Chapter 9 Indeterminate Forms-I
- \(\dfrac{0}{0}\)
- \(\infty - \infty\)
- \(0^0\)
- \(0 \times \infty\)
- \(\dfrac{\infty}{\infty}\)
- \(1^{\infty}\)
- \({\infty}^0\)
are indeterminate forms.
9.1 Exercise 5
9.1.1 Question 1
Evaluate the limits:
- \(\lim_{x \to 2} \dfrac{x^3-2x^2 +2x-4}{x^2-5x+6}\)
This is of form \(\dfrac{0}{0}\), so using L’Hospital rule,
\[\begin{equation*} \begin{split} &= \lim_{x \to 2} \dfrac{3x^2 - 4x + 2}{2x -5}\\ &= \dfrac{12 -8 +2}{-1}\\ &= -6 \end{split} \end{equation*}\]
- \(\lim_{x \to 0} \dfrac{\tan x - x}{x - \sin x}\)
This is also of form \(\dfrac{0}{0}\). So applying L’Hospital rule,
\[\begin{equation*} \begin{split} &= \lim_{x \to 0} \dfrac{\sec^2 x -1}{1-\cos x} & \Longrightarrow \left(\dfrac{0}{0}\right)\\ &= \lim_{x \to 0} \dfrac{2\sec^2 x \tan x}{\sin x} \\ &= \lim_{x \to 0} \dfrac{2 \sec^2 x \sin x}{\sin x \cos x} = \lim_{x \to 0} 2 \sec^3 x\\ &= 2 \end{split} \end{equation*}\]
- \(\lim_{x \to a} \dfrac{x^n-a^n}{x-a}\)
This is also of form \(\dfrac{0}{0}\). So applying L’Hospital rule,
\[\begin{equation*} \begin{split} &= \lim_{x \to a} \dfrac{nx^{n-1} - 0}{1}\\ &= na^{n-1} \end{split} \end{equation*}\]
- \(\lim_{x \to 0} \dfrac{x - \sin^{-1} x}{\sin^3 x}\)

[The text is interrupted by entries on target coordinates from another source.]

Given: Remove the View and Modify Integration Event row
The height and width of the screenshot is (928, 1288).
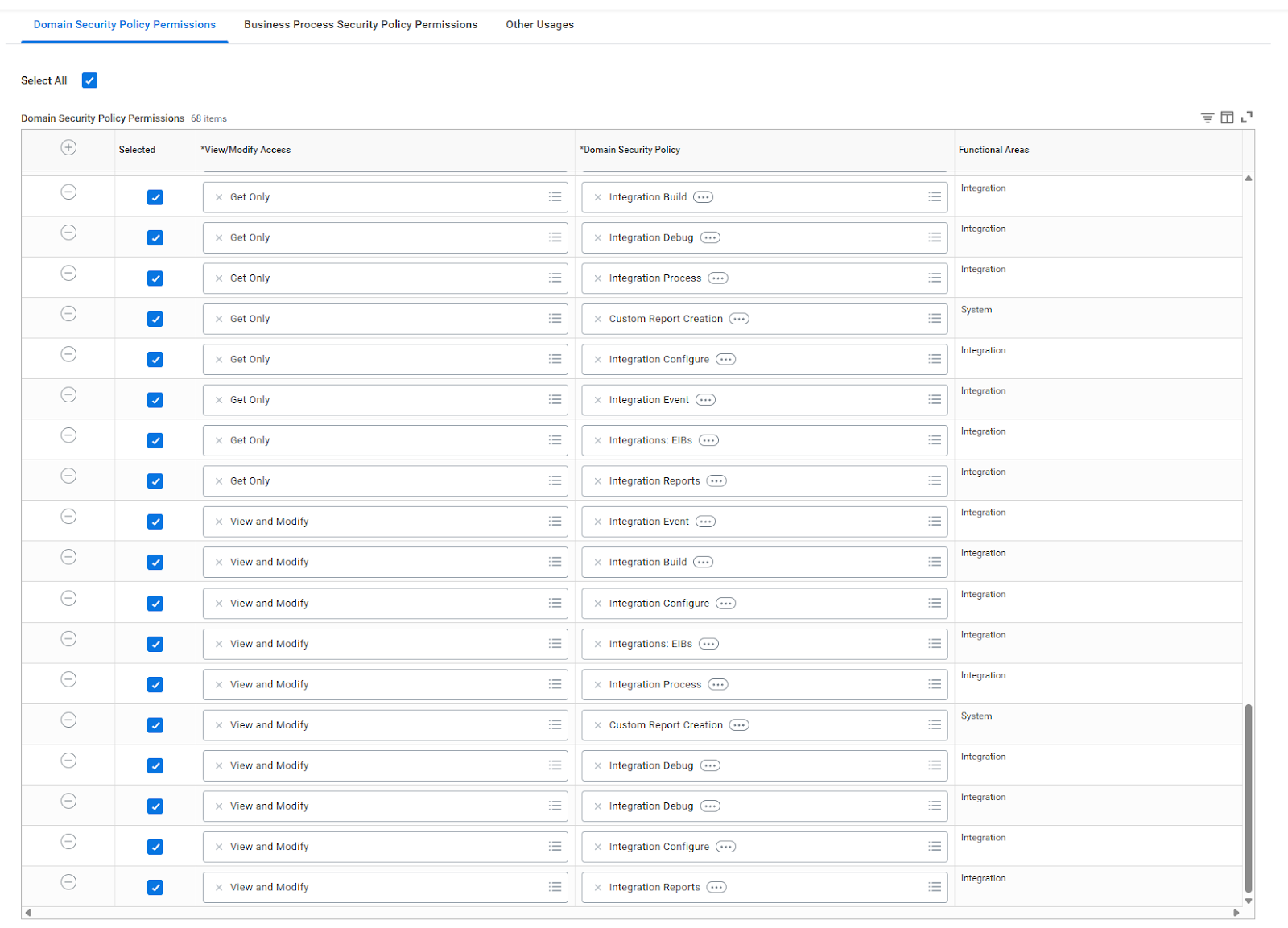Looking at the screenshot, I should click(68, 517).
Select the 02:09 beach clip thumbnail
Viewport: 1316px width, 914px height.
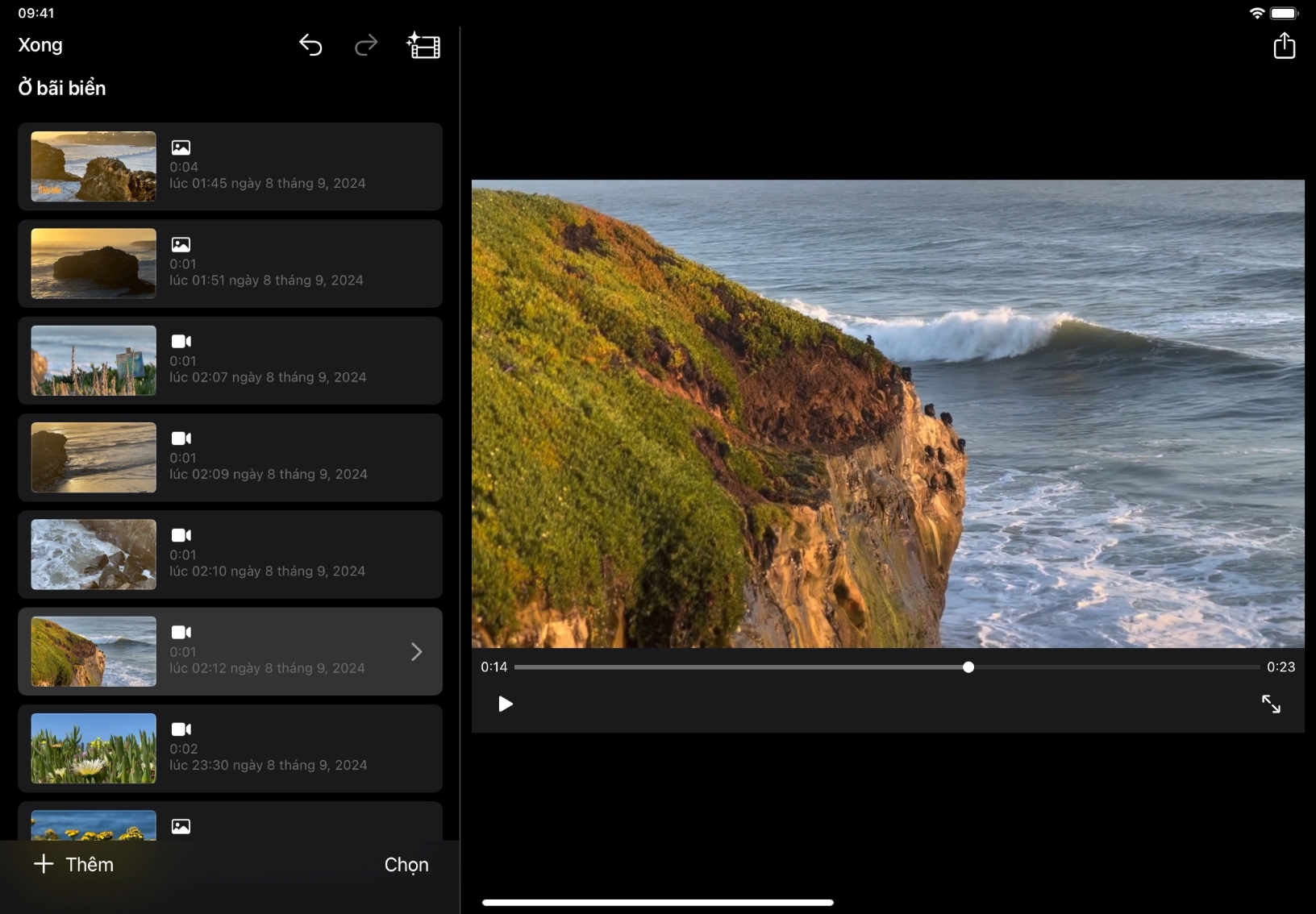[x=94, y=457]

The expression can be written as, \[\begin{equation*} \begin{split} &= \lim_{x \to 0} \dfrac{x - \sin^{-1} x}{x^3 \left(\dfrac{\sin x}{x}\right)^3}\\ \end{split} \end{equation*}\]
Using property of multiplication of two limits,
\[\begin{equation*} \begin{split} &= \lim_{x \to 0} \dfrac{x - \sin^{-1} x}{x^3 \times 1}, \text{ as } \lim_{x \to 0} \dfrac{\sin x}{x} = 1\\ &= \lim_{x \to 0} \dfrac{x - \sin^{-1} x}{x^3} \end{split} \end{equation*}\]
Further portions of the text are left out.